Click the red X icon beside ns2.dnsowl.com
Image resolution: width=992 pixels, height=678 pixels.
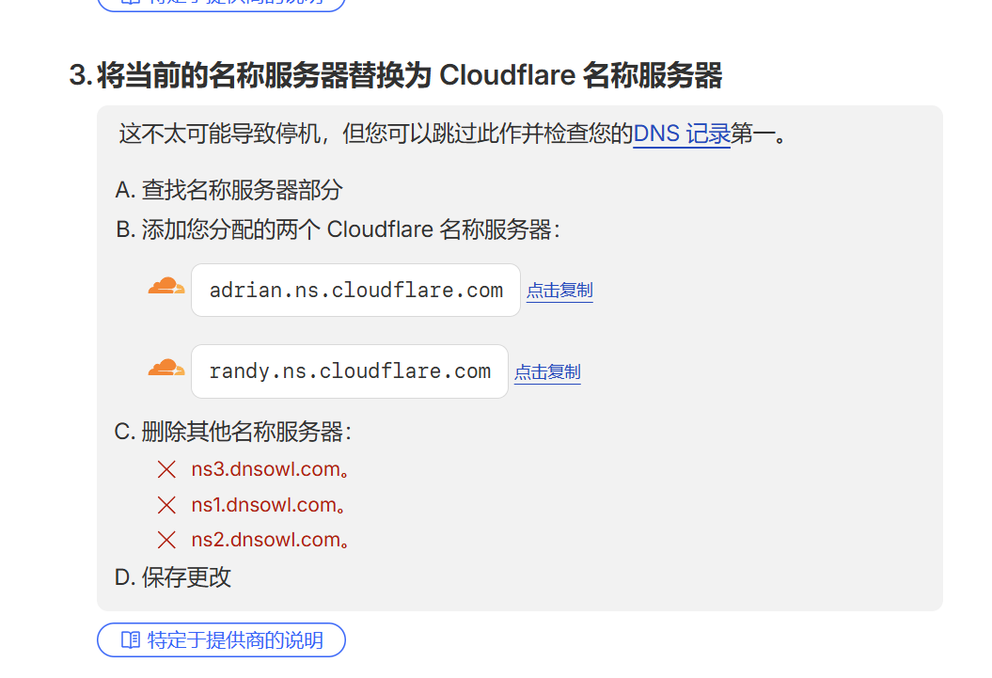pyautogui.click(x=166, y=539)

•••

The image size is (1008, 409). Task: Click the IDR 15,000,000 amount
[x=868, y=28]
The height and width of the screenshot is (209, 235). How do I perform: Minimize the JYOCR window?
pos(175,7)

•••

INSTRUCTIONS TO FOLLOW
Please find each line in the material above that contains the string "height" and copy those lines.

FINISHED EXERCISE
Image resolution: width=992 pixels, height=678 pixels.
The height and width of the screenshot is (209, 235). How do I perform: Minimize the JYOCR window?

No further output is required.